I’ll repeat a favourite (collect a sticker). Forget the length, enjoy the punchline:

It is a truth universally acknowledged, that a single man in possession of a good fortune, must be in want of a wife. (Jane Austen, Pride and Prejudice)

In the style of its time, P&P opens with tell, not show. Orwell is right there, fully telling and with passive voice:

It was a bright cold day in April, and the clocks were striking thirteen. (George Orwell, 1984)
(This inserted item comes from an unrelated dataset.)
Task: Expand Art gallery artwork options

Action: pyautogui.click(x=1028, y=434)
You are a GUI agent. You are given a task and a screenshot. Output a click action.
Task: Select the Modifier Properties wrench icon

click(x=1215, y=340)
Some classic novels have really long, dull, terrible opening lines, followed by really fine writing and compelling stories.

In the late summer of that year we lived in a house in a village that looked across the river and the plain to the mountains. (Ernest Hemingway, A Farewell to Arms)

No way would this pass an editor today.

In my younger and more vulnerable years my father gave me some advice that I’ve been turning over in my mind ever since. (F. Scott Fitzgerald, The Great Gatsby)

Response; ‘heck, it’s a short book, let’s give it a try anyway.’ If Gatsby were three hundred pages, would we continue or put it down right there?

Here’s another common exercise. Choose a book from your shelf, turn to page one, what do you find for your opening line?

Some of the masters can land a solid punch with few words:

All this happened, more or less (Kurt Vonnegut, Slaughterhouse-Five)

That’s six words. Bringing it down to just five words is a whole other level.

It was a pleasure to burn (Ray Bradbury, Fahrenheit 451)

I am an invisible man (Ralph Ellison, Invisible Man)

Back to the Challenge

What do you do with only five words?

I’ll always default to English Whimsy or Mystery Theatre. I came up with:

‘So I got arrested. Again.’

On a roll with Mystery Theatre, I also got:

‘That partial fingerprint: it’s mine.’

Then I recalled my November Challenge (NaNoWriMo) project. It’s actually the second line:

‘How much for the boy?’

For those who said “how much for the boy?” got very dark very quickly, my protagonist is trying to get a special child away from a dodgy merchant before the bad guys arrive to snatch him.

It’s the first line of dialogue in the novella, designed for maximum punch on page one, before you know the either setup or the protagonist. Well done if you immediately thought Oliver Twist; but no.

I was tempted to make it the very first line, but I’m trying to drop the protagonist’s name into every first line of each project.

The actual beginning is:

Aeryn Parr crossed the village square as the merchant stepped down from his wagon.
“How much for the boy?”

What can you do with the first five words? Quite a bit.